== PASSAGE SHOWN ==
============

Kim Man-jung (Hangul: 김만중, Hanja: 金萬重; 6 March 1637 – 14 June 1692) was a Korean novelist and politician. He was one of the eminent Neo-Confucian scholars of the Joseon period.

Life and work
A member of the yangban class, Kim passed the state civil service examination and rose through the official ranks to become an academic counselor and minister during the reign of King Sukjong. He was exiled twice for involvement in the political factionalism of the time.

As a man of letters, his most renowned works were the novels "Record of Lady Sa's Trip to the South" and "The Cloud Dream of the Nine". The former is a novel about family affairs set in China, but it is also a satirical depiction of the political reality of his day, and in particular a rebuke of King Sukjong. The latter is one of the most prominent novels of traditional Korea. It is said that Kim wrote The Cloud Dream of the Nine during his second exile. It is an ideal novel dealing with the affairs of life and is centered on the travails of the hero. It has a highly Buddhist overtone, with an emphasis on the transience of worldly glory and pleasure.

============

== ROWS ==
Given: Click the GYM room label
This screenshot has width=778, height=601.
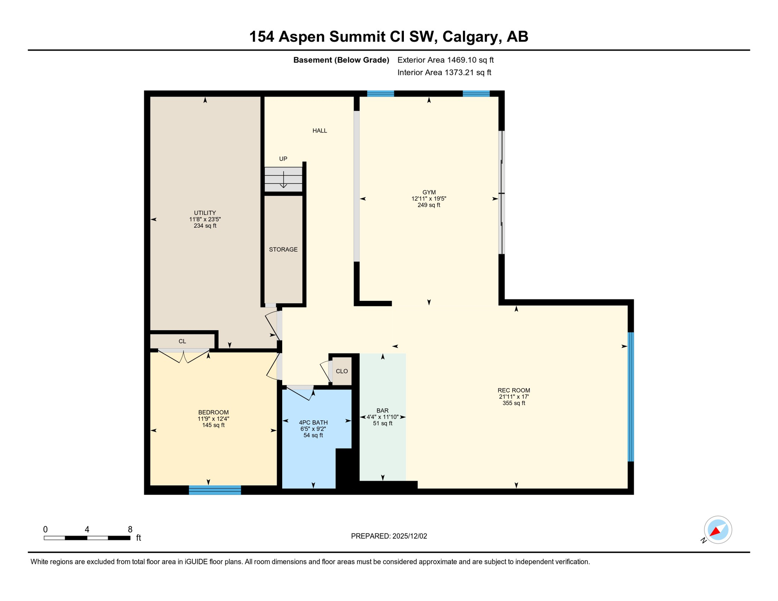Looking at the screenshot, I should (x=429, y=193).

============

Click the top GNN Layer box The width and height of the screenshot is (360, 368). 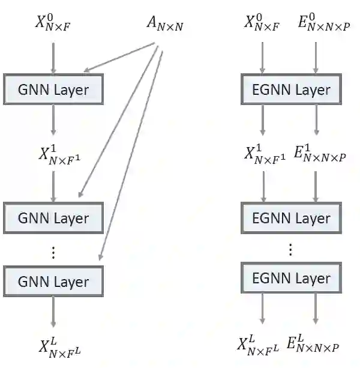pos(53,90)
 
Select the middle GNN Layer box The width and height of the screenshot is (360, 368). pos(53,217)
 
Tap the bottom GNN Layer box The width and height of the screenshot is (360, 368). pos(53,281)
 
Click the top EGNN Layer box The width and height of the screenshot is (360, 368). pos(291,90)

============

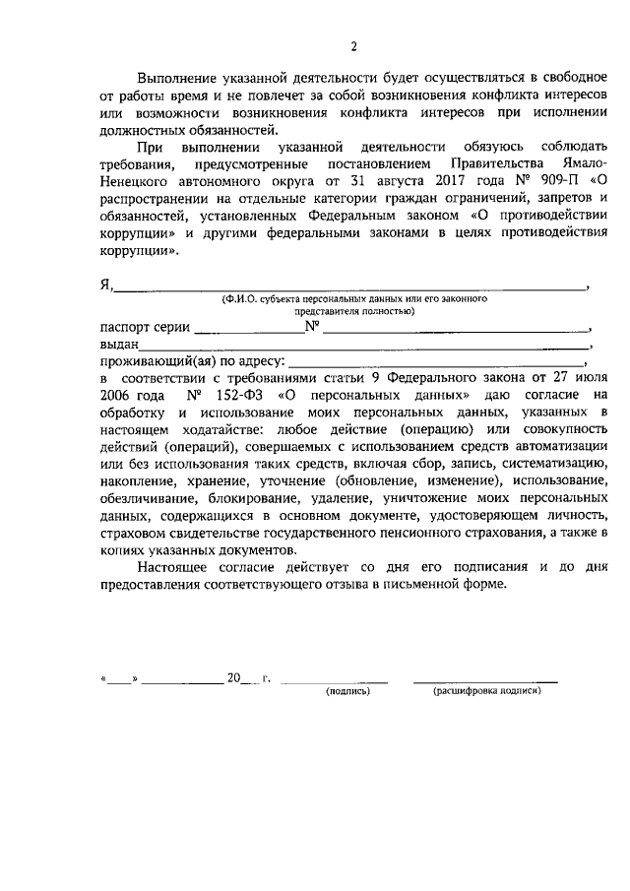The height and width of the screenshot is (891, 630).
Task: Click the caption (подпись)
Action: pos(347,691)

============

== YOUR TASKS ==
[1] Print the stretch of the Kim Man-jung biography from "Kim Man-jung (Hangul: 김만중, Hanja: 金萬重;" through "of the time.".
[2] Answer these questions using the Kim Man-jung biography:
(a) Of which class was Kim a member?
(b) How many times was he exiled?
(c) During which exile is he said to have written The Cloud Dream of the Nine?
[3] Please write the next part of the Kim Man-jung biography, carrying on after its final sentence.

== ANSWERS FOR THE TASKS ==
[1]
Kim Man-jung (Hangul: 김만중, Hanja: 金萬重; 6 March 1637 – 14 June 1692) was a Korean novelist and politician. He was one of the eminent Neo-Confucian scholars of the Joseon period.

Life and work
A member of the yangban class, Kim passed the state civil service examination and rose through the official ranks to become an academic counselor and minister during the reign of King Sukjong. He was exiled twice for involvement in the political factionalism of the time.

[2]
(a) The yangban class.
(b) Twice.
(c) His second exile.

[3]
Family 
 Father 
 Kim Ik-gyeom (김익겸, 金益兼) (1614 – 16 February 1637)
 Mother 
 Lady Yun of the Haepyeong Yun clan (해평 윤씨, 海平 尹氏) (1617 – 1689)
 Wife and children
 Lady Yi of the Yeonan Yi clan (연안 이씨)
 Daughter: Lady Kim of the Gwangsan Kim clan (광산 김씨, 光山 金氏)
 Son-in-law: Yi Yi-myeong of the Jeonju Yi clan (이이명 전주 이씨, 李頤命 全州 李氏) (2 February 1658 – 13 June 1722)
 Son: Kim Jin-hwa (김진화, 金鎭華)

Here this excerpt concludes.